# Colonel Barry Wilson (ret'd), Lake Superior Scottish Regiment, R.I.P.



## The Bread Guy (23 Jan 2018)

Just a quick head's up -- Col. Barry Wilson, former CO of the Lake Superior Scottish Regiment and former Commander of Thunder Bay Militia District, died early Monday morning in Thunder Bay.

I'll share more details once I see them in the public domain.

He was my CO for a while in my younger, more foolish days -- including some times when he was (quite) cross with me but knew I had my heart in the right place    He loved his scotch and he loved his troops.  He faced a series of health issues with courage, grace and remarkably good humour.  He'll be missed.

Condolences to family, colleagues and friends.


----------



## Rifleman62 (23 Jan 2018)

I knew Barry for years. Always a Gentleman, soft spoken and wise. You are correct Tony, he certainly loved his soldiers.


----------



## Picaninny Skoff (23 Jan 2018)

Thanks for letting us know. Sad news indeed.  I have the privilege as a very young Private soldier exchanging tunics with him at the Men's Christmas Dinner.


(Edit to remove identifying remark.)


----------



## The Bread Guy (30 Jan 2018)

Picaninny Skoff said:
			
		

> Thanks for letting us know.
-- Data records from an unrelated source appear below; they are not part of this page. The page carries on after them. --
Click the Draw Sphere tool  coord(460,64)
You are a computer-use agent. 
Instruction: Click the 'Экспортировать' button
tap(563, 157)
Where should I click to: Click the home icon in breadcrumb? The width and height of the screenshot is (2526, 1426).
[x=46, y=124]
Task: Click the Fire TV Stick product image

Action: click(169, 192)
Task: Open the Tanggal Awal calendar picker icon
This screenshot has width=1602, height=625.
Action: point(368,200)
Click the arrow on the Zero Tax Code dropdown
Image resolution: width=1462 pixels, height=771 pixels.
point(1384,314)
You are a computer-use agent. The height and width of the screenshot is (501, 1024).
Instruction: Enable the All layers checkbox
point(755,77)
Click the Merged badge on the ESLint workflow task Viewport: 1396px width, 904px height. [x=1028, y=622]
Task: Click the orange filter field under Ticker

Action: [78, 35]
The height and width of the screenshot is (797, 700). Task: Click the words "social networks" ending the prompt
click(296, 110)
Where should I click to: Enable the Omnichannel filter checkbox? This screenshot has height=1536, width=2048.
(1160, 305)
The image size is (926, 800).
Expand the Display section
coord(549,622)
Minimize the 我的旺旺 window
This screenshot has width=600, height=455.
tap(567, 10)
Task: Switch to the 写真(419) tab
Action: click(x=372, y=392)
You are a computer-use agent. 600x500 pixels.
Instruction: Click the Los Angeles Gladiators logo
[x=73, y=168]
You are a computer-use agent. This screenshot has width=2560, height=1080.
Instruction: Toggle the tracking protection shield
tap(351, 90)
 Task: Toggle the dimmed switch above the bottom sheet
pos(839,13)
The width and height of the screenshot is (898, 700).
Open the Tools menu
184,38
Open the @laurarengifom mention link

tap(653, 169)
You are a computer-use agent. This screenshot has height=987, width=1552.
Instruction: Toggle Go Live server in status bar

Sad news indeed.  I have the privilege as a very young Private soldier exchanging tunics with him at the Men's Christmas Dinner.


I thought of you and this when I was thinking of him  ;D


			
				Rifleman62 said:
			
		

> Always a Gentleman, soft spoken and wise ... he certainly loved his soldiers.


 :nod:

If you knew Barry, but don't subscribe to the local paper here in Thunder Bay, you can download a PDF of his obit (1 page) here.


----------



## AbdullahD (30 Jan 2018)

May he rest in peace


----------